Les signes révélateurs d’une planète en formation autour d’une lointaine étoile
Des astronomes ont découvert les signes révélateurs de la naissance d’un système stellaire, notamment un « rebondissement » (une surprise…) qui pourrait être notre tout premier aperçu de la formation d’une nouvelle planète.
Les observations effectuées à l’aide du Very Large Telescope (VLT) de l’Observatoire européen austral (ESO) ont permis de révéler une image étonnante d’une spirale de poussière et de gaz au cours de la naissance d’un nouveau système stellaire.
Image d’entête : Image du disque autour de AB Aurigae obtenue par l’instrument SPHERE du VLT. (ESO/ Boccaletti et coll.)
La formation des planètes est un processus fascinant. Tout d’abord, une étoile doit se former en entraînant un disque géant de poussière et de gaz qui l’alimente. Une fois ce processus terminé, les astronomes pensent que le disque restant commence à s’agglutiner (accrétion) pour former d’autres morceaux que l’on trouve dans les systèmes planétaires : astéroïdes, comètes, planètes naines et, bien sûr, planètes.
Tout d’abord, les forces électrostatiques rassemblent de minuscules amas de matière froide. Puis, à mesure que ces amas grandissent, ils commencent à générer suffisamment de puissance gravitationnelle pour en attirer d’autres, créant ainsi un objet dense et compact. Au cours de ce processus, les orbites des particules de poussière autour de la planète en formation sont perturbées, et la forme de leur orbite devient elliptique, créant une oscillation entre leur point le plus proche et le plus éloigné.
Si cette oscillation est un multiple de la période orbitale de la particule, elle crée une résonance, appelée résonance de Lindblad, qui devrait générer un motif en spirale.
Revenons au système étudié ici. Appelé AB Aurigae, il est situé à 520 années-lumière de la Terre dans la constellation Auriga, souvent appelée « le Cocher ». Alors que les astronomes savent depuis un certain temps que les planètes naissent dans ces disques poussiéreux qui entourent les jeunes étoiles, cette dernière découverte a révélé autre chose, le fameux “twist” (rebondissement).
D’après les informations qu’ils ont recueillies, les astronomes pensent que ce “rebondissement” marque l’emplacement de la première preuve directe de la naissance d’une jeune planète. Selon Emmanuel Di Folco, du Laboratoire d’astrophysique de Bordeaux, les spirales de ce type « donnent un coups de fouet » au gaz pour créer des perturbations semblables à des vagues dans le disque, un peu comme le sillage d’un bateau sur un lac, la fameuse résonance de Lindblad.
Lorsque le jeune planète tourne autour de l’étoile centrale, cette vague prend la forme d’un bras en spirale. Sur l’image publiée par l’ESO, la région de torsion jaune très brillante proche du centre de AB Aurigae se trouve à peu près à la même distance de l’étoile que Neptune ne l’est du Soleil.

**Données fournies**
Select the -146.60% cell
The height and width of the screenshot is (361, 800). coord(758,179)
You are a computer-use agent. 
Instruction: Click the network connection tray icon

**Consigne 1**
D'après l'article sur la formation d'une planète autour d'AB Aurigae, à quelle distance de la Terre se situe ce système ?
**Consigne 2**
Reprenez l'article sur la naissance d'une planète autour d'AB Aurigae à partir de sa dernière phrase, et poursuivez-le.

**Production attendue 1**
À 520 années-lumière de la Terre, dans la constellation Auriga.

**Production attendue 2**
Un zoom de l’image d’entête : près du centre de l’image, dans la région intérieure du disque, on voit la « torsion » (en jaune très brillant) qui, selon les scientifiques, marque l’endroit où une planète est en train de se former. (ESO/ Boccaletti et coll.)
Cette région n’est que l’un des sites de perturbation où les astronomes pensent qu’une planète est en train de se former. Les premiers indices de l’importance de cette région sont apparus après les observations faites il y a quelques années par l’Atacama Large Millimeter/submillimeter Array (ALMA).
A cette époque, l’ALMA a révélé deux bras de gaz en spirale proches de l’étoile, situés dans la région interne du disque. Puis, en 2019 et début 2020, Anthony Boccaletti et une équipe d’astronomes de France, de Taiwan, des États-Unis et de Belgique ont entrepris de capturer une image plus claire en tournant l’instrument SPHERE du VLT de l’ESO au Chili vers l’étoile. Cela a permis de révéler les images les plus proches du système à ce jour.
En parlant de la torsion observée dans les images, Anne Dutrey, coauteure de l’étude dévoilant les conclusions des astronomes, a déclaré :
Ce rebondissement est attendu de certains modèles théoriques de la formation des planètes.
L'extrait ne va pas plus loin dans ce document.